### Input
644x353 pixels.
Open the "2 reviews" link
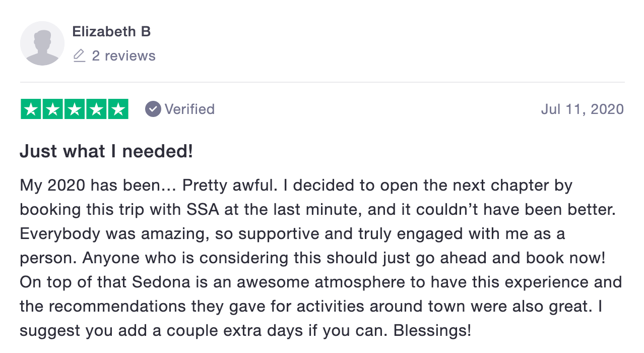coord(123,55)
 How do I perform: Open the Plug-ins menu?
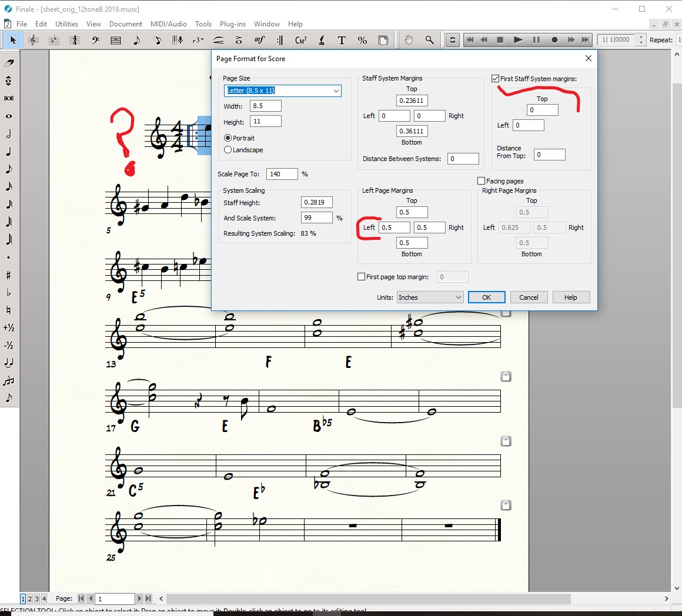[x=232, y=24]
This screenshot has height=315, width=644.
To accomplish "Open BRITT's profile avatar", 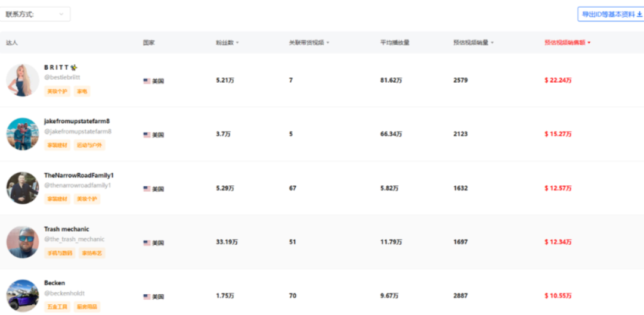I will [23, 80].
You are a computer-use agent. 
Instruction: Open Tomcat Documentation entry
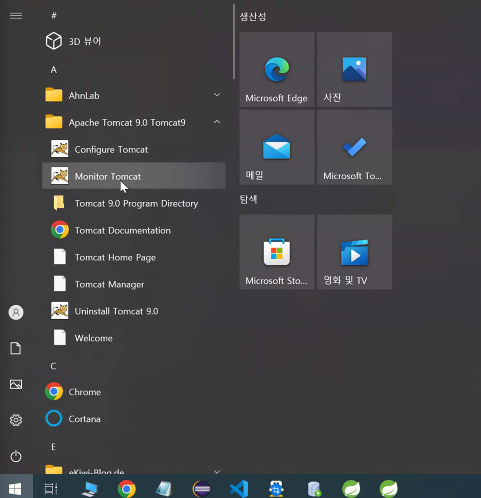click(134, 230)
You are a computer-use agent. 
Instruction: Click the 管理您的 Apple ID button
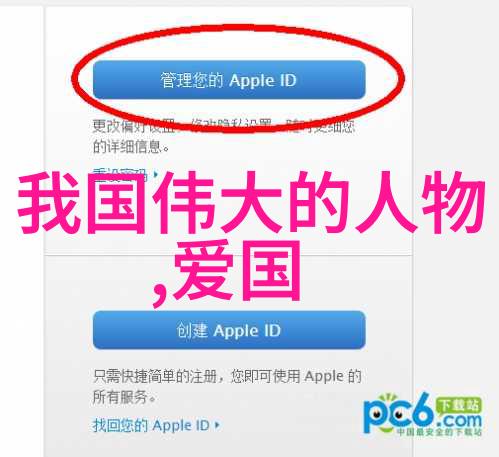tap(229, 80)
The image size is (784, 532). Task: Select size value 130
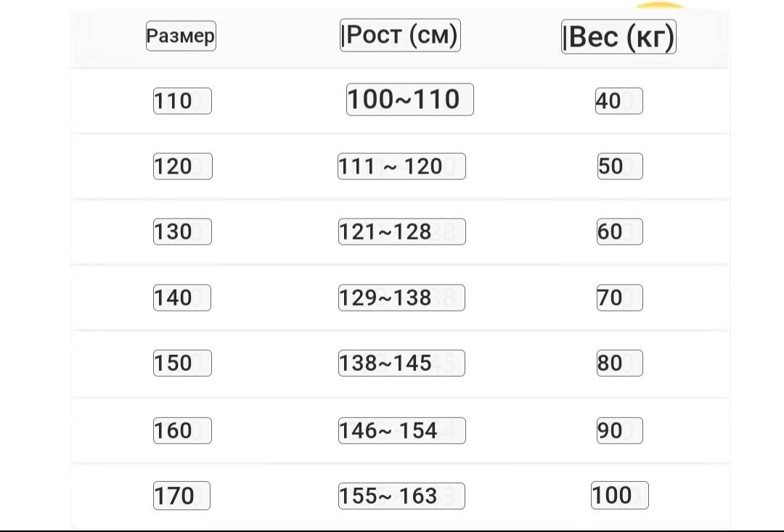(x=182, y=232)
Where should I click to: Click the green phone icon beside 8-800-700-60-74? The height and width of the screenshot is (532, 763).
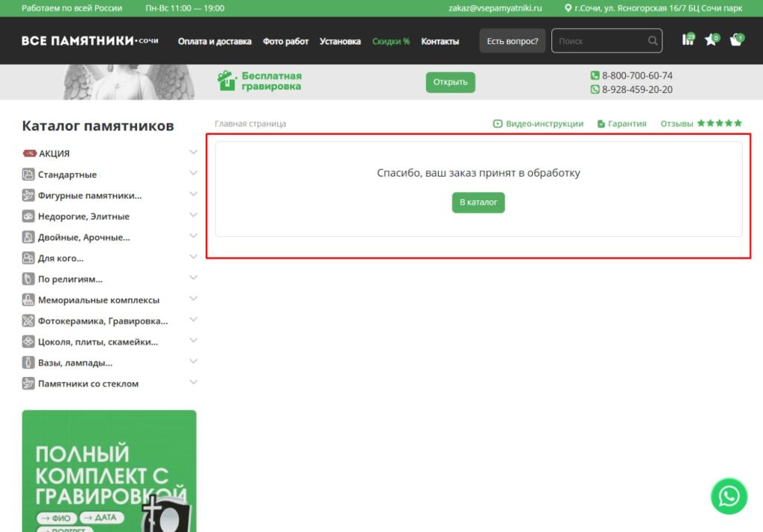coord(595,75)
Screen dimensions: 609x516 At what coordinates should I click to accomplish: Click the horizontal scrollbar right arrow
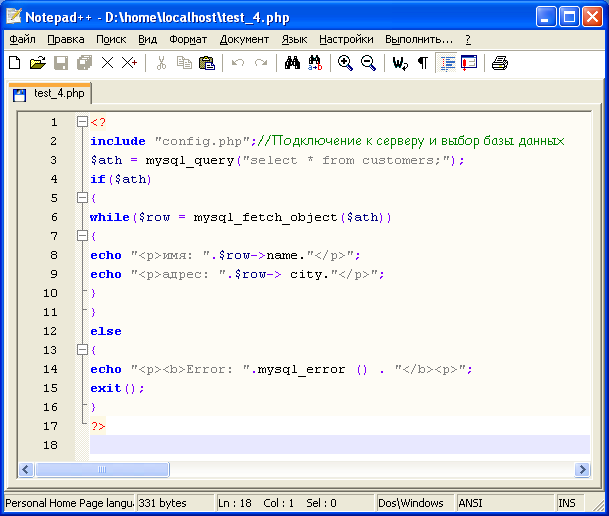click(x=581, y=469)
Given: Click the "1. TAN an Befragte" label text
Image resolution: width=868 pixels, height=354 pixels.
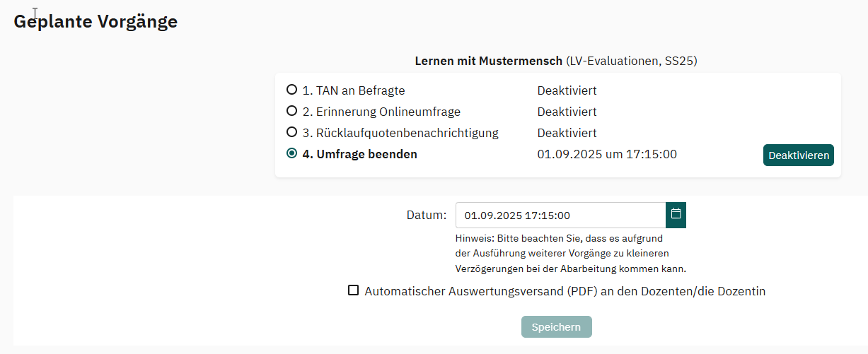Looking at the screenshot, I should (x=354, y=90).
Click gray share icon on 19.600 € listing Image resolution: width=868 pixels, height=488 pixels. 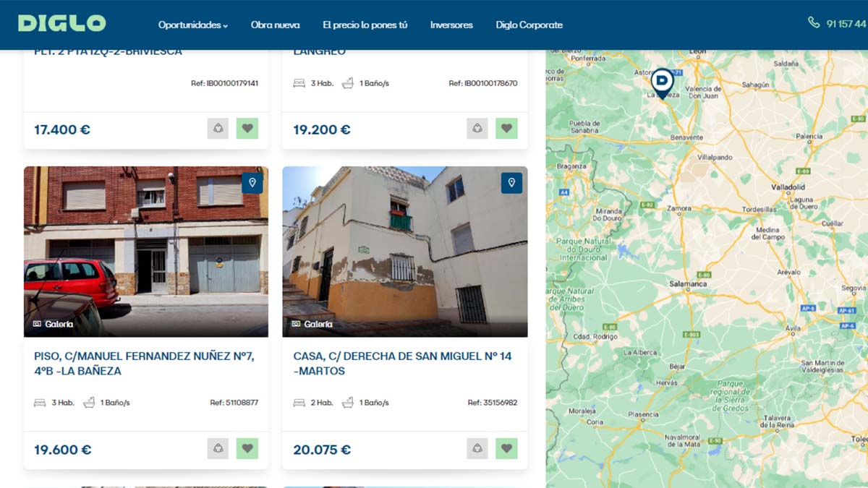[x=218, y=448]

### Your objective
Retype only the lines above from the one with "Instruction: Open Tomcat Documentation entry" through the one with "Given: Click the", exactly and with both ends. Images stay out.

### Output for this task
Instruction: Open Tomcat Documentation entry
click(134, 230)
You are a computer-use agent. 
Instruction: Click the 管理您的 Apple ID button
tap(229, 80)
The image size is (784, 532). Task: Select size value 130
(x=182, y=232)
Where should I click to: Click the green phone icon beside 8-800-700-60-74? The height and width of the screenshot is (532, 763).
coord(595,75)
Screen dimensions: 609x516 At what coordinates should I click to accomplish: Click the horizontal scrollbar right arrow
click(x=581, y=469)
Given: Click the "1. TAN an Befragte" label text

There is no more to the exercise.